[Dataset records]
BEGIN

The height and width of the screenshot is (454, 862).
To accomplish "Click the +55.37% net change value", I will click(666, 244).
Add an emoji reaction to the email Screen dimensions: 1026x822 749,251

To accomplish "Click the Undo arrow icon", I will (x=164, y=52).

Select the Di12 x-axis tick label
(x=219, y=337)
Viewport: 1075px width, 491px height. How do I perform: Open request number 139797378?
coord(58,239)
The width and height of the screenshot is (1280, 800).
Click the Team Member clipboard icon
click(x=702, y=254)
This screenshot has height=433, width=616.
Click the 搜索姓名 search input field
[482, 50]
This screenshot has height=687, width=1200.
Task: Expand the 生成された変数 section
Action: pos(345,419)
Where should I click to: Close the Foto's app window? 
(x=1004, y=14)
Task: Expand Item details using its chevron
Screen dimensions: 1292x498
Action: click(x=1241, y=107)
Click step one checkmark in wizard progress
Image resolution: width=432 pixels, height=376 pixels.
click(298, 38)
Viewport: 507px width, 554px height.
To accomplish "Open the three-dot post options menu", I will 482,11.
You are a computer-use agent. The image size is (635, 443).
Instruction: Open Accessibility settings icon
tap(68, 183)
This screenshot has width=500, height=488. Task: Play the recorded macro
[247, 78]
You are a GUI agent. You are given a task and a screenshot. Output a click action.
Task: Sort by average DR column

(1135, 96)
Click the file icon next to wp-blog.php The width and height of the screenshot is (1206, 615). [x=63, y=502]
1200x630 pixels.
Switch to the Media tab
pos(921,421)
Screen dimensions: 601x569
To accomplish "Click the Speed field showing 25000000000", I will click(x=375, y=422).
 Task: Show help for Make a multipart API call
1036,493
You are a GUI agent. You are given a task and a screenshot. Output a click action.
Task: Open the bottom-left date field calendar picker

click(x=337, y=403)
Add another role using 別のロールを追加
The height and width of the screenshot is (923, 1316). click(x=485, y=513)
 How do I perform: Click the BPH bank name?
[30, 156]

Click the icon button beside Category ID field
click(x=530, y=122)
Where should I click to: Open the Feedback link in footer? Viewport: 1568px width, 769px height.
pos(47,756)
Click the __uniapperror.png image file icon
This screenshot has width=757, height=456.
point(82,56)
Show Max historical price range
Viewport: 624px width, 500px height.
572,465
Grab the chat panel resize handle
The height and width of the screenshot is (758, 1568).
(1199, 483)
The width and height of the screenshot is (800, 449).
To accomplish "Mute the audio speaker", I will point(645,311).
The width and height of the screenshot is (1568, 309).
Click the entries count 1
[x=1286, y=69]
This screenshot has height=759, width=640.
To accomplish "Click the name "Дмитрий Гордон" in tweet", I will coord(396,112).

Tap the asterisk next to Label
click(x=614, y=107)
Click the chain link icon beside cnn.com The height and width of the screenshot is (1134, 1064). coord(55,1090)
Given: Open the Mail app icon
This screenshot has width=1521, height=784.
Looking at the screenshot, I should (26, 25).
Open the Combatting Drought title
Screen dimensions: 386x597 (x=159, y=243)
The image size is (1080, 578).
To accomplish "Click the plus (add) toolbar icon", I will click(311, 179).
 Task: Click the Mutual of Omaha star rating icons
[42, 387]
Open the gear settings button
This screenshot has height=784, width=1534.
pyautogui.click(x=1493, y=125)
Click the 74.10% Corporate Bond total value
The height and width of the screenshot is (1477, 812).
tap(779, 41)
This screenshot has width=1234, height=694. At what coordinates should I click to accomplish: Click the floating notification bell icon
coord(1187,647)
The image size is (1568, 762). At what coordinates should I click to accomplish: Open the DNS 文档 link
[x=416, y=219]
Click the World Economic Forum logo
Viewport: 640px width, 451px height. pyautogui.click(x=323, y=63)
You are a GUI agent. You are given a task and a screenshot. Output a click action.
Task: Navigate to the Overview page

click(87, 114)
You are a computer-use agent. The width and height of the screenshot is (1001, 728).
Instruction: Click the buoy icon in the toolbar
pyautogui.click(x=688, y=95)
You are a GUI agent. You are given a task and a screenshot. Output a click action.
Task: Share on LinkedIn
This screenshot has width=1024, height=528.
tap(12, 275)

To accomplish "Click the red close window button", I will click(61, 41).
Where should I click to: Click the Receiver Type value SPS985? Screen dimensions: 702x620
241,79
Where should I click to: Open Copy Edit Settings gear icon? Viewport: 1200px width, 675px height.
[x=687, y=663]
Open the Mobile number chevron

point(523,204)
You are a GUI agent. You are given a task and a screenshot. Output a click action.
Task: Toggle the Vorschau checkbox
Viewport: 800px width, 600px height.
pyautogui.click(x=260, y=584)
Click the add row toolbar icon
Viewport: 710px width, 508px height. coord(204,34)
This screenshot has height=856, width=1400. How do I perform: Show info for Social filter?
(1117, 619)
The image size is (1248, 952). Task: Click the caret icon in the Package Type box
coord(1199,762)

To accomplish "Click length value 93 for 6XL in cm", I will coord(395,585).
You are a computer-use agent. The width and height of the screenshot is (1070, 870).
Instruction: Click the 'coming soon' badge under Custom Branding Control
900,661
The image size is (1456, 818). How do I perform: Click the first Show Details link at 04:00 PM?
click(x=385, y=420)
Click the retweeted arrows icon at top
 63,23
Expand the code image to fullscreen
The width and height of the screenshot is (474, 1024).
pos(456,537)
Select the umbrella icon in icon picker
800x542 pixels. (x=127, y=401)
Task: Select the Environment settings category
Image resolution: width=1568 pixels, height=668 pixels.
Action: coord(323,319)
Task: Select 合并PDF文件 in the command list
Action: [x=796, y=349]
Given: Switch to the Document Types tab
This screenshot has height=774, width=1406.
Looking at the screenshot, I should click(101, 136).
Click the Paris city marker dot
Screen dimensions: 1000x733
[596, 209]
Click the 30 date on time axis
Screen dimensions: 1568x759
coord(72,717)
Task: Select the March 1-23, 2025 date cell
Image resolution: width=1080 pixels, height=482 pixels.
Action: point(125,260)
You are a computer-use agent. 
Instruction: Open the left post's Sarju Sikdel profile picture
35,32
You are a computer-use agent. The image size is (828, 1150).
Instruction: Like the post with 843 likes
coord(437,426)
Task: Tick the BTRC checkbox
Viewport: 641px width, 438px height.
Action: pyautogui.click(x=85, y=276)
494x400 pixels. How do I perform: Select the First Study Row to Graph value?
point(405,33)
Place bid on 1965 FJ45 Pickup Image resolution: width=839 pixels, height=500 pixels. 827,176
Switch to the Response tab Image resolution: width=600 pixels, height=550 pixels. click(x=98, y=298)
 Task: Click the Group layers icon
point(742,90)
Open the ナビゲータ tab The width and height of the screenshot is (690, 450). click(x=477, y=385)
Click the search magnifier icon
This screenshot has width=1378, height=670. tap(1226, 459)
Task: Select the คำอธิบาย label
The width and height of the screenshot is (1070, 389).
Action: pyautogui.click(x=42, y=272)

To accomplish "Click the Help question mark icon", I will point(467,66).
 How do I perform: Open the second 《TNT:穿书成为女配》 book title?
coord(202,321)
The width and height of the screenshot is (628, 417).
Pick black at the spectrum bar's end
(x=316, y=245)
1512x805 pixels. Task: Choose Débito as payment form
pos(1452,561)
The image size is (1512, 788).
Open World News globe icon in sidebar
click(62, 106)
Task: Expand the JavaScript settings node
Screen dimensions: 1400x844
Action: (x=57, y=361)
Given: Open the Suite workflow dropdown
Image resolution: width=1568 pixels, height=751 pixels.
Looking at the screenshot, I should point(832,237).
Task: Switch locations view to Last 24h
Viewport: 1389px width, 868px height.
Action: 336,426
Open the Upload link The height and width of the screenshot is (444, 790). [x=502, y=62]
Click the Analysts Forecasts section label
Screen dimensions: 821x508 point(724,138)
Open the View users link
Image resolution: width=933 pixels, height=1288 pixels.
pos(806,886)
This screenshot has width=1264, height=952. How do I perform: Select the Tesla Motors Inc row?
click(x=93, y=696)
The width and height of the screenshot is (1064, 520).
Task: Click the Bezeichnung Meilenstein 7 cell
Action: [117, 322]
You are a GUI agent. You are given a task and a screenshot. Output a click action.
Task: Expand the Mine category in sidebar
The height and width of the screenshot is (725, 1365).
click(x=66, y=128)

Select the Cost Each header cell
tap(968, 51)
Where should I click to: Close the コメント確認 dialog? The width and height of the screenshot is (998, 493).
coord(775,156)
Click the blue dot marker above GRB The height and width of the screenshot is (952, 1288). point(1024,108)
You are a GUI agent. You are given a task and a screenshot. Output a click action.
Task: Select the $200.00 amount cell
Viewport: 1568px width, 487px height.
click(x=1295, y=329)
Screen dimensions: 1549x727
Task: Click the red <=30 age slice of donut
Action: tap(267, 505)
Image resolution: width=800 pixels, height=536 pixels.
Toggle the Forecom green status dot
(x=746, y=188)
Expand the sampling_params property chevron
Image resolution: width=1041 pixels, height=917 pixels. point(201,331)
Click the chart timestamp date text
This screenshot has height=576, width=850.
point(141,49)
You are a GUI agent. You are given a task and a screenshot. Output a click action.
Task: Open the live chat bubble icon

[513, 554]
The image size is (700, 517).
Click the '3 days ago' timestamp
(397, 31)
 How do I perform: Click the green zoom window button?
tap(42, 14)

END

> Action item
Using the entries above, find all lines with "computer". Copy them.

> Expected output
You are a computer-use agent. The image size is (635, 443).
You are a computer-use agent. The width and height of the screenshot is (1001, 728).
You are a computer-use agent. The width and height of the screenshot is (1070, 870).
You are a computer-use agent. 
You are a computer-use agent. The image size is (828, 1150).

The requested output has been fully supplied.